In the study by Lorentz et al.⁴⁴, patients with antiplatelet therapy were excluded and all included patients received heparin-free dialysis sessions.

Risk of Bias

We judged the study by Lorentz et al.⁴⁴ to be at high risk of bias based on measurement of the outcome. Therefore, we conducted a sensitivity analysis excluding this study. Further, we deemed 3 of the included studies to be at some risk of bias based on application of naïve per-protocol analyses and/or measurement of the outcome.⁴⁵^,⁴⁶^,⁴⁸ Because the results of the EMERALD study were only published on ClinicalTrials.gov, limiting the available information, we only included the 4 fully published reports in our meta-analysis. We then conducted a sensitivity analysis that included data from the EMERALD study. The detailed risk of bias assessment is presented in Supplementary Table S6.

Primary Outcomes

All included studies reported clinically relevant bleeding episodes, whereas only 2 fully published reports and the EMERALD study reported thromboembolic events. The definition of clinically relevant bleeding and thromboembolic events per study is outlined in Supplementary Table S7.

Use of FXI/XIa inhibitors was associated with an OR of 0.80 (95% CI = 0.47–1.35) for clinically relevant bleeding compared to placebo (Figure 2). Notably, in the study by Lorentz et al.,⁴⁴ 1 bleeding event in the intervention arm was reported to have occurred after 32 days even though the follow-up time was limited to 21 days. Use of FXI/XIa inhibitors was associated with an OR of 0.66 (95% CI = 0.28–1.56) for thromboembolic events (Figure 3). Excluding the study with high risk of bias did not considerably change the results (Supplementary Figure S1). In a sensitivity analysis including data from the EMERALD study, the results remained largely unchanged (Supplementary Figure S2). Because thromboembolic events were not defined as a composite outcome in the EMERALD study, the definitions used in the CONVERT and RE-THINC studies were applied for this analysis (Supplementary Table S7). When comparing the highest dosing of FXI/XIa inhibitor per study to placebo, the ORs for clinically relevant bleeding and thromboembolic events were similar to the main analysis (Supplementary Figure S3).

Forest plot for clinically relevant bleeding events. CI, confidence interval; CRB, clinically relevant bleeding; RE, random effects.

Forest plot for thromboembolic events. CI, confidence interval; RE, random effects; TE, thromboembolic.

Secondary Outcomes

All included studies reported all-cause mortality, whereas only the fully published studies reported rates of major bleeding and clinically relevant nonmajor bleeding. The definition of major bleeding and clinically relevant nonmajor bleeding per study is described in Supplementary Table S7.

Use of FXI/XIa inhibitors was associated with an OR of 0.51 (95% CI = 0.21–1.28) for major bleeding and 0.90 (95% CI = 0.49–1.68) for clinically relevant nonmajor bleeding (Figure 4). The respective OR for all-cause mortality was 0.46 (95% CI = 0.15–1.40) (Figure 5). When we excluded the study with high risk of bias, the results were largely unchanged (Supplementary Figures S4 and S5). Similarly, a sensitivity analysis including all-cause mortality rates from the EMERALD study showed comparable point estimates and CIs (Supplementary Figure S6). When comparing the highest dosing groups of FXI/XIa inhibitor per study to placebo, the results were similar to the main analysis, but with considerably increased uncertainty (Supplementary Figures S7 and S8).

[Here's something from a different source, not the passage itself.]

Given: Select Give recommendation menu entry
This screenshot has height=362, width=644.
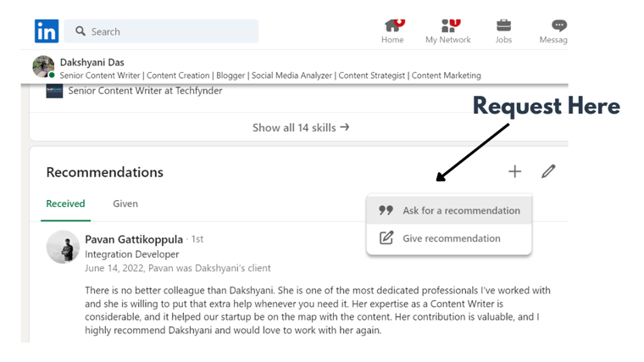Looking at the screenshot, I should (x=449, y=238).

Forest plots for major bleeding and clinically relevant nonmajor bleeding events. CI, confidence interval; CRNMB, clinically relevant nonmajor bleeding; MB, major bleeding; RE, random effects.

Forest plot for all-cause mortality. CI, confidence interval; RE, random effects.

Discussion

In this systematic review and meta-analysis, we provide a summary of available randomized controlled trials investigating FXI/XIa inhibitors in patients with ESKD on HD for the prevention of thromboembolic events. We identified 4 fully published reports and 1 completed study with results posted on ClinicalTrials.gov, all phase 2 trials. Based on compiling the available evidence, the use of FXI/XIa inhibitors was not significantly associated with an increase or decrease in bleeding events, thromboembolic events, or mortality, with a large uncertainty in the estimates.

Notably, all the identified studies on FXI/XIa inhibition included a general HD patient population, without specifically targeting patients with atrial fibrillation, and used placebo as the comparator. This is in contrast to the recently published randomized controlled trials of direct oral anticoagulants, which included specifically patients with ESKD on HD with atrial fibrillation and used vitamin K antagonists as active comparators.12, 13, 14 The rationale for testing FXI/XIa inhibition in patients on HD is rooted in their significantly elevated risk of thromboembolic events, further exacerbated by artificial surfaces of the dialysis system. The pivotal role of contact activation through these artificial surfaces positions patients on HD as a potential target population for this novel class of anticoagulants.⁵⁰^,⁵¹ Thus, the prevention of HD system clotting in heparin-free dialysis could also pose a general indication for FXI/XIa inhibitors. Furthermore, the risk of severe bleeding complications in these patients is high, calling for anticoagulants with a favorable safety profile.⁸^,¹⁶ The use of currently available anticoagulants in patients with ESKD on HD is still an ongoing debate. Previous research has focused on the subpopulation of patients with atrial fibrillation, with underpowered randomized controlled trials resulting in inconclusive results and a potential net clinical harm of oral anticoagulants observed in cohort studies.¹⁵^,¹⁶^,⁵²^,⁵³ In patients with ESKD on HD without atrial fibrillation, the net clinical effect of anticoagulants for the primary prevention of thromboembolic events is even less clear. Although using placebo as a comparator in the identified studies is therefore a reasonable choice, the application of anticoagulants to all patients with ESKD on HD for the prevention of thromboembolic events is a new clinical approach.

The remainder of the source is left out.